Canada’s Finance Minister is entitled to his own opinions, but not his own facts






{quote}

This week, the National Post published my op-ed addressing recent comments made by Canada’s federal Finance Minister regarding Ontario’s long-standing criticism of federal policies governing fiscal transfers and their impact on Ontario’s balance sheet.


This is an important conversation that directly affects Canadians. I appreciated the fact that Minister Oliver is engaging the issue. I also appreciated his direct response in the Post to my own comments. Unfortunately however, it is just as misleading as his original op-ed.



The Minister and I both agree on something: total fiscal transfers to Ontario are up. But this is not the issue or the point of any complaint that I am aware of. No one has said that transfers are down. The question is equity—whether transfers have been principle-based and formula driven.

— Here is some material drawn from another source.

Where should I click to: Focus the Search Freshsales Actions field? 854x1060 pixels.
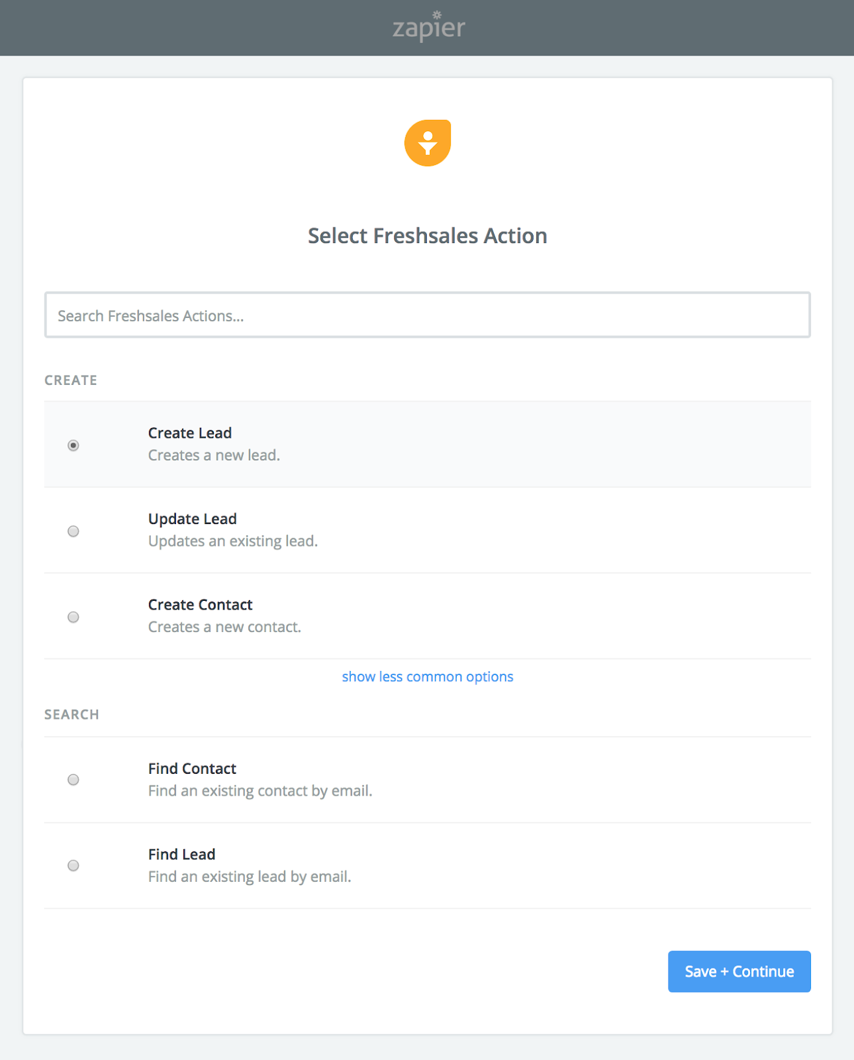point(427,315)
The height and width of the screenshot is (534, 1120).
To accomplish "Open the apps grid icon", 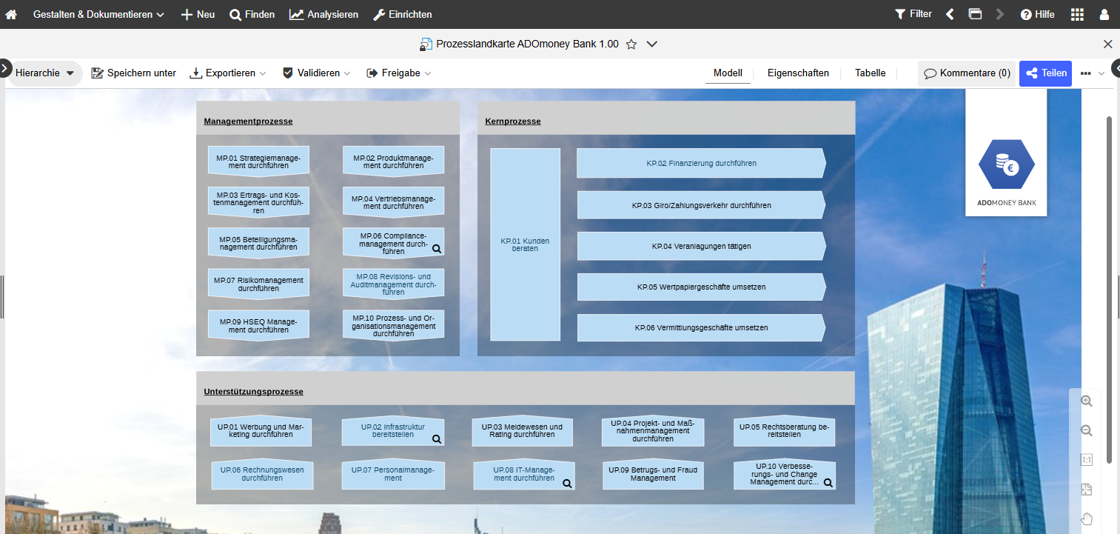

No one expects the federal government to randomly pick numbers out of the air, “How about, um, $2 billion more for Saskatchewan, and say, $3 billion more for Manitoba?” “Well, transfers have gone up to everyone” is not a sensible response to Ontario’s concerns over equity. Canadians expect the size of transfers to be based on defensible principles and transparent formulas. After all, if a province expects to receive $2 billion more, only to be told it will get $1 billion instead, the defense that “transfers are up” is neither convincing nor reassuring.


Minister Oliver hasn’t dealt with the substance of the Ontario government’s critique or any of the substantive issues in my piece. I want to address his three main points.


Could Minister Oliver’s public concern with moldy numbers be a sign that the federal government intends to start reporting the data series they ended in 2009? Many of us hope so. If they do, I suspect Ontario’s contribution to the rest of the country – which we peg at about $9 billion – is likely lower due to the fact that Ontario’s Equalization payments are higher than that year. I look forward to new data so we can continue the conversation using up-to-date numbers.


On the issue of redistribution specifically through the Equalization program itself, the Minister is right that the data are outdated. In my piece I cited the figure of $3.1 billion which the Equalization program redistributes from Ontario. That number has now been updated by finance officials—it has now increased to $4.5 billion in 2013-14.


This number is arrived at through a simple calculation that does not involve making difficult methodological choices. It isn’t based on fancy assumptions. It is just the number: Ontario – with below average fiscal capacity – redistributes $4.5 billion to other provinces through the Equalization program, the one program that is supposed to be designed to support provinces with below average fiscal capacity!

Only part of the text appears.